++++ PROVIDED MATERIAL

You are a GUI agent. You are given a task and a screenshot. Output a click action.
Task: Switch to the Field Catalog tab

++++++++
++++ PROVIDED MATERIAL

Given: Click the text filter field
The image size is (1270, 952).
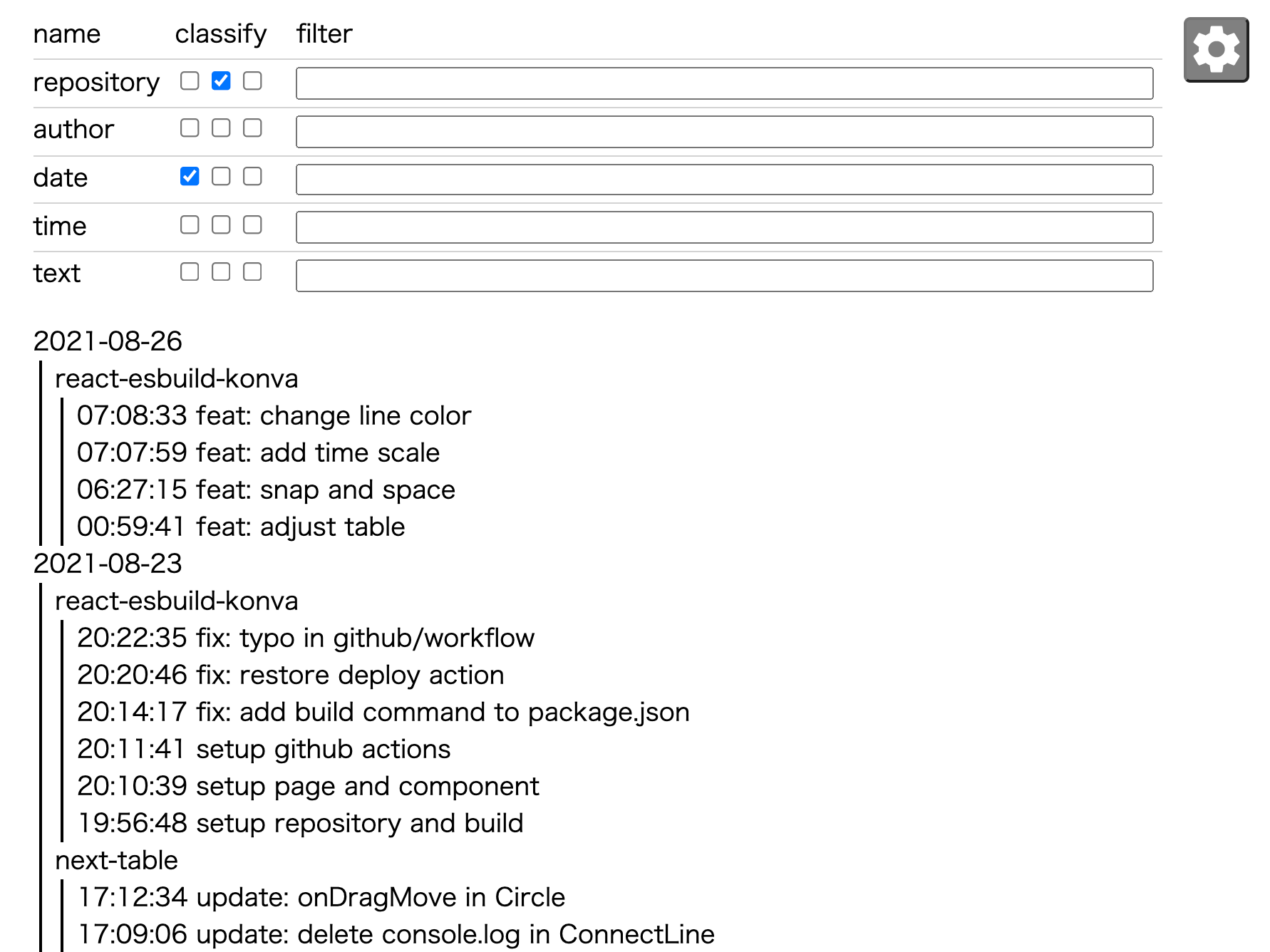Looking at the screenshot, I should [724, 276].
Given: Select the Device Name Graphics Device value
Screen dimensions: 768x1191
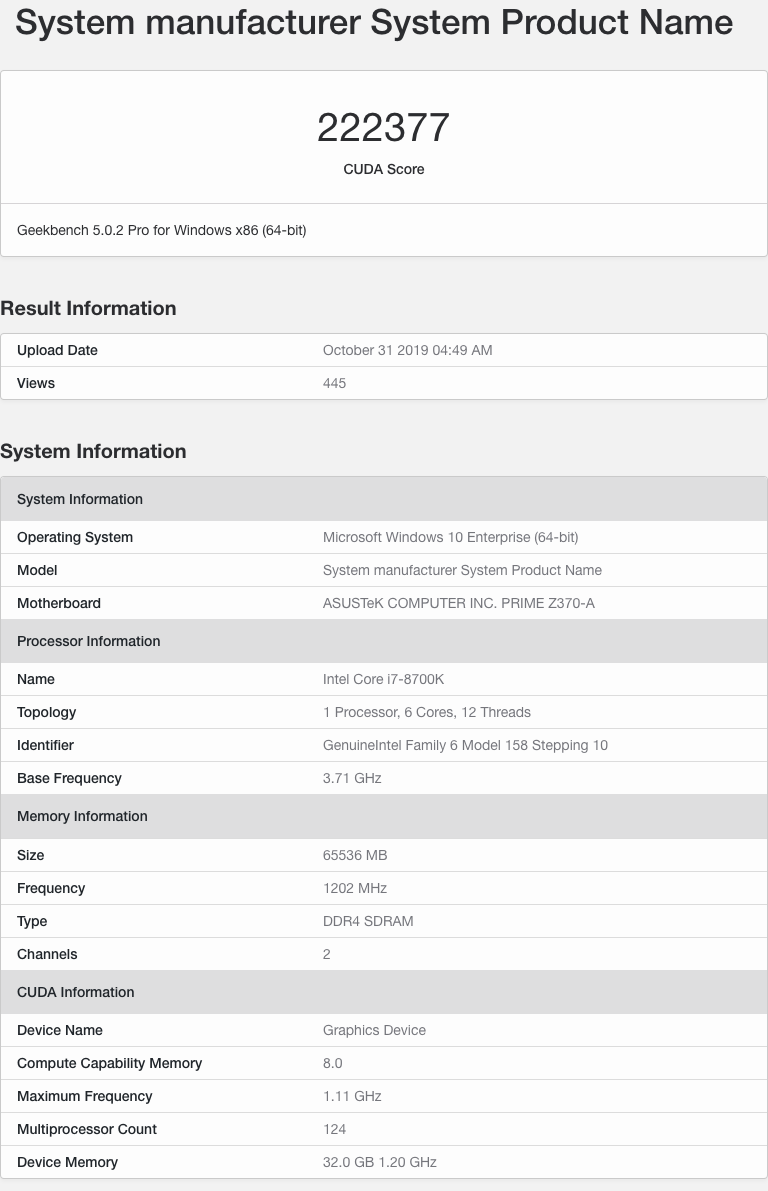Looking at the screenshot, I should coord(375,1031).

++++++++

■ TASK TO COMPLETE
What do the lines above say from the one containing "You are a GUI" down to the one containing "Task: Switch to the Field Catalog tab"? Return them exactly, both end lines included, and only them.

■ RESULT FOR THIS TASK
You are a GUI agent. You are given a task and a screenshot. Output a click action.
Task: Switch to the Field Catalog tab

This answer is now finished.